ISLAMABAD: The IMF has shared lists of prerequisite actions and told Pakistani authorities in plain words that Islamabad will have to move towards implementing all demands in the next 15 to 20 days for reviving the stalled Fund programme.
Now the time has come for taking “all required actions” by Pakistani authorities and there is a timeframe of two to three weeks for implementing all required actions that could pave the way for striking a staff-level agreement and releasing of $1 billion tranche under the Extended Fund Facility (EFF).
Minister for Finance Ishaq Dar is expected to hold consultations with his core economic team in a couple of days for evolving consensus on required actions going to be taken in the coming few weeks for paving the way for the revival of the IMF programme.
“Now the ball is in the court of Islamabad whereby the IMF asks the government to take actions on account of fixing cash-bleeding energy sector including power and gas, taking additional taxation measures and pursuing structural reforms in the remaining period of the Fund programme,” top official sources confirmed while talking to The News here on Friday.
Pakistan and the IMF high-ups held another round of virtual talks on Thursday night whereby Ishaq Dar gave assurance to Fund staff that Pakistan was expecting to receive dollar inflows from one friendly country by the end of the ongoing month or early next month, keeping in view dwindling foreign exchange reserves held by the State Bank of Pakistan that nosedived to $6.11 billion.
When asked about the required action plan under IMF conditions, the sources said the Ministry of Finance asked the Ministry of Energy for revising the roadmap for curtailing the Circular Debt Management Plan (CDMP) for the financial year 2023. “We cannot allow the imposition of power surcharge in the range of Rs 31.60 or Rs 12.69 per unit hike, keeping in view the attached political cost,” said one official and added that the relevant authorities were assigned to come up with the revised CDMP in such a way where the power tariff could be revised upward on the lower side while efficiency and governance could be improved to reduce reliance on piling up of required subsidy as well.
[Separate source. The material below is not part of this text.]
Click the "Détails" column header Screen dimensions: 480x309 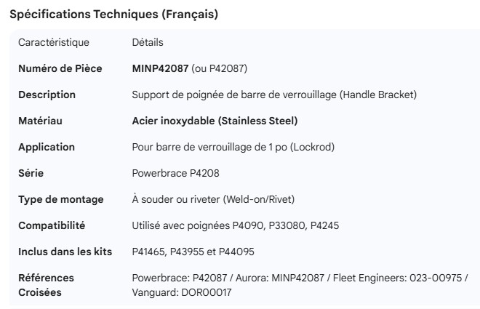tap(148, 42)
The Ministry of Energy has agreed to come up with a revised roadmap for the CDMP for 2022-23 acceptable to both the government as well as the IMF.
Independent analysts say that it could be a wish list of the government to move towards the tightrope by striking a balanced approach, but the revival of the IMF programme through patchwork might not work so the government would have to come up with a viable plan to erase the monster of the circular debt piled up in both electricity and gas sectors up to a whopping figure of Rs 4 trillion. The IMF has agreed to grant an adjuster of Rs 340 billion for hiking the budget deficit on account of flood-related expenditures in the current fiscal year. The IMF also asked Pakistan to take additional measures for bridging the yawning gap for materializing the FBR’s envisaged target. The IMF has assessed that the FBR might not achieve the desired revenue collection target of Rs 7,470 billion for the current fiscal year. The IMF also expressed concerns that the number of filers so far stood below three million income tax filers as it stood at 2.913 million against 3.4 million received in the last fiscal year. FBR high-ups apprised that the corporate returns would be filed by December 31, 2022, so the number of received filers might further go up.
The government is considering taking additional taxation measures for slapping additional customs duty and granting another tax amnesty scheme belonging to the merged districts of FATA/PATA. On account of nontax revenues, there is a shortfall on account of the Petroleum Development Levy and the government is considering getting the banking sector lofty profits as dividends which they earned through currency manipulation in recent months. It was one of the options, said the sources, adding that the government would also increase the Petroleum Levy on diesel as well in the coming months for maximizing revenue collection.